The reply should contain each record below, returned exactly as given.

== Segment start ==

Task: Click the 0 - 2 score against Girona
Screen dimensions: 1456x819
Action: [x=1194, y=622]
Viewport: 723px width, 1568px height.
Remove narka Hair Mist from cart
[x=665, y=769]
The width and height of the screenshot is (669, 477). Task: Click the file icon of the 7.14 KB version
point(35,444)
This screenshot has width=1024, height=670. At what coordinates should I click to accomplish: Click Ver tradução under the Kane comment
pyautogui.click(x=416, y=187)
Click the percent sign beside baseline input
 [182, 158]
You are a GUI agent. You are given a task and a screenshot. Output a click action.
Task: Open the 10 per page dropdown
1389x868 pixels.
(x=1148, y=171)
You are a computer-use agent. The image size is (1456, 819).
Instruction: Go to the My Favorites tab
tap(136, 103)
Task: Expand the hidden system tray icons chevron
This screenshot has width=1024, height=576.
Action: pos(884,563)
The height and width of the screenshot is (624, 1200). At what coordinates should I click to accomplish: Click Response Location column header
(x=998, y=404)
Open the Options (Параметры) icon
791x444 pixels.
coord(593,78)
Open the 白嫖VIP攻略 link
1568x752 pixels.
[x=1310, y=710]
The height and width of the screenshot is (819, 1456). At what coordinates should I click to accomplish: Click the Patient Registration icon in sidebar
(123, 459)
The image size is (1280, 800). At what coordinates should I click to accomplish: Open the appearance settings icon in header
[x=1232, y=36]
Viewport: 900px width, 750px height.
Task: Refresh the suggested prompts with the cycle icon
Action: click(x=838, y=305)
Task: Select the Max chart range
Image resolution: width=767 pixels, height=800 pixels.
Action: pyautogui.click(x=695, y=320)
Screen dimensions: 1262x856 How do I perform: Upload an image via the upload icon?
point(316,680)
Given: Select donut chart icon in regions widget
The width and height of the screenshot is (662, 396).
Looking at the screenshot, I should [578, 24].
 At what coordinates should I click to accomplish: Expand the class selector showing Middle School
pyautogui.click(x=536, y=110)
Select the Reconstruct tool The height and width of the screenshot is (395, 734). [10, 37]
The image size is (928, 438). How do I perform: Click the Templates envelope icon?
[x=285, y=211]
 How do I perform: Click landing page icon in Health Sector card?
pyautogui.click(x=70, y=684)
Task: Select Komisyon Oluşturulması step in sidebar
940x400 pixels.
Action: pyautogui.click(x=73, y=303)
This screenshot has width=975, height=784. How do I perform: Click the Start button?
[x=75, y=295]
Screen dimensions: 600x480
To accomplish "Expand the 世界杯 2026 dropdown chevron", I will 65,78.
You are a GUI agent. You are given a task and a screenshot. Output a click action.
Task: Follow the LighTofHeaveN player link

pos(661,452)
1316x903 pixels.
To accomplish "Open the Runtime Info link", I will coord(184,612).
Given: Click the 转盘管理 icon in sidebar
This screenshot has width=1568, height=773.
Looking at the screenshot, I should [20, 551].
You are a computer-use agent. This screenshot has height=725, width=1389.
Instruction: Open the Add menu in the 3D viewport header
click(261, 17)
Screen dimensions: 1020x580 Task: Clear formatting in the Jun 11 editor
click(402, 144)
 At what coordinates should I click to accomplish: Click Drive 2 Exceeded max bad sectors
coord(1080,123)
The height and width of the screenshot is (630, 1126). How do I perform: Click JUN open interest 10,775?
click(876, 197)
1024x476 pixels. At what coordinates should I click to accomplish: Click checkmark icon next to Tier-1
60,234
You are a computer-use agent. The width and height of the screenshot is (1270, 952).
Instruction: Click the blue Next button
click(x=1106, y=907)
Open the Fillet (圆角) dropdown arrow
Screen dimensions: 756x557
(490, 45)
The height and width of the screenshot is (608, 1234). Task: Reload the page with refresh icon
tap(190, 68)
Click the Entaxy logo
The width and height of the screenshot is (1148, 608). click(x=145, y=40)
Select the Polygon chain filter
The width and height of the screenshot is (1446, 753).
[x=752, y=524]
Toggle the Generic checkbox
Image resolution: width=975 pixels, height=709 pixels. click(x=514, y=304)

== Segment end ==

Answer to this exercise –
Task: Click the 0 - 2 score against Girona
Screen dimensions: 1456x819
Action: [x=1194, y=622]
Viewport: 723px width, 1568px height.
Remove narka Hair Mist from cart
[x=665, y=769]
The width and height of the screenshot is (669, 477). Task: Click the file icon of the 7.14 KB version
point(35,444)
This screenshot has width=1024, height=670. At what coordinates should I click to accomplish: Click Ver tradução under the Kane comment
pyautogui.click(x=416, y=187)
Click the percent sign beside baseline input
 [182, 158]
You are a GUI agent. You are given a task and a screenshot. Output a click action.
Task: Open the 10 per page dropdown
1389x868 pixels.
(x=1148, y=171)
You are a computer-use agent. The image size is (1456, 819).
Instruction: Go to the My Favorites tab
tap(136, 103)
Task: Expand the hidden system tray icons chevron
This screenshot has width=1024, height=576.
Action: pos(884,563)
The height and width of the screenshot is (624, 1200). At what coordinates should I click to accomplish: Click Response Location column header
(x=998, y=404)
Open the Options (Параметры) icon
791x444 pixels.
coord(593,78)
Open the 白嫖VIP攻略 link
1568x752 pixels.
[x=1310, y=710]
The height and width of the screenshot is (819, 1456). At what coordinates should I click to accomplish: Click the Patient Registration icon in sidebar
(123, 459)
The image size is (1280, 800). At what coordinates should I click to accomplish: Open the appearance settings icon in header
[x=1232, y=36]
Viewport: 900px width, 750px height.
Task: Refresh the suggested prompts with the cycle icon
Action: click(x=838, y=305)
Task: Select the Max chart range
Image resolution: width=767 pixels, height=800 pixels.
Action: pyautogui.click(x=695, y=320)
Screen dimensions: 1262x856 How do I perform: Upload an image via the upload icon?
point(316,680)
Given: Select donut chart icon in regions widget
The width and height of the screenshot is (662, 396).
Looking at the screenshot, I should [578, 24].
 At what coordinates should I click to accomplish: Expand the class selector showing Middle School
pyautogui.click(x=536, y=110)
Select the Reconstruct tool The height and width of the screenshot is (395, 734). [10, 37]
The image size is (928, 438). How do I perform: Click the Templates envelope icon?
[x=285, y=211]
 How do I perform: Click landing page icon in Health Sector card?
pyautogui.click(x=70, y=684)
Task: Select Komisyon Oluşturulması step in sidebar
940x400 pixels.
Action: pyautogui.click(x=73, y=303)
This screenshot has width=975, height=784. How do I perform: Click the Start button?
[x=75, y=295]
Screen dimensions: 600x480
To accomplish "Expand the 世界杯 2026 dropdown chevron", I will 65,78.
You are a GUI agent. You are given a task and a screenshot. Output a click action.
Task: Follow the LighTofHeaveN player link

pos(661,452)
1316x903 pixels.
To accomplish "Open the Runtime Info link", I will coord(184,612).
Given: Click the 转盘管理 icon in sidebar
This screenshot has width=1568, height=773.
Looking at the screenshot, I should [20, 551].
You are a computer-use agent. This screenshot has height=725, width=1389.
Instruction: Open the Add menu in the 3D viewport header
click(261, 17)
Screen dimensions: 1020x580 Task: Clear formatting in the Jun 11 editor
click(402, 144)
 At what coordinates should I click to accomplish: Click Drive 2 Exceeded max bad sectors
coord(1080,123)
The height and width of the screenshot is (630, 1126). How do I perform: Click JUN open interest 10,775?
click(876, 197)
1024x476 pixels. At what coordinates should I click to accomplish: Click checkmark icon next to Tier-1
60,234
You are a computer-use agent. The width and height of the screenshot is (1270, 952).
Instruction: Click the blue Next button
click(x=1106, y=907)
Open the Fillet (圆角) dropdown arrow
Screen dimensions: 756x557
(490, 45)
The height and width of the screenshot is (608, 1234). Task: Reload the page with refresh icon
tap(190, 68)
Click the Entaxy logo
The width and height of the screenshot is (1148, 608). click(x=145, y=40)
Select the Polygon chain filter
The width and height of the screenshot is (1446, 753).
[x=752, y=524]
Toggle the Generic checkbox
Image resolution: width=975 pixels, height=709 pixels. click(x=514, y=304)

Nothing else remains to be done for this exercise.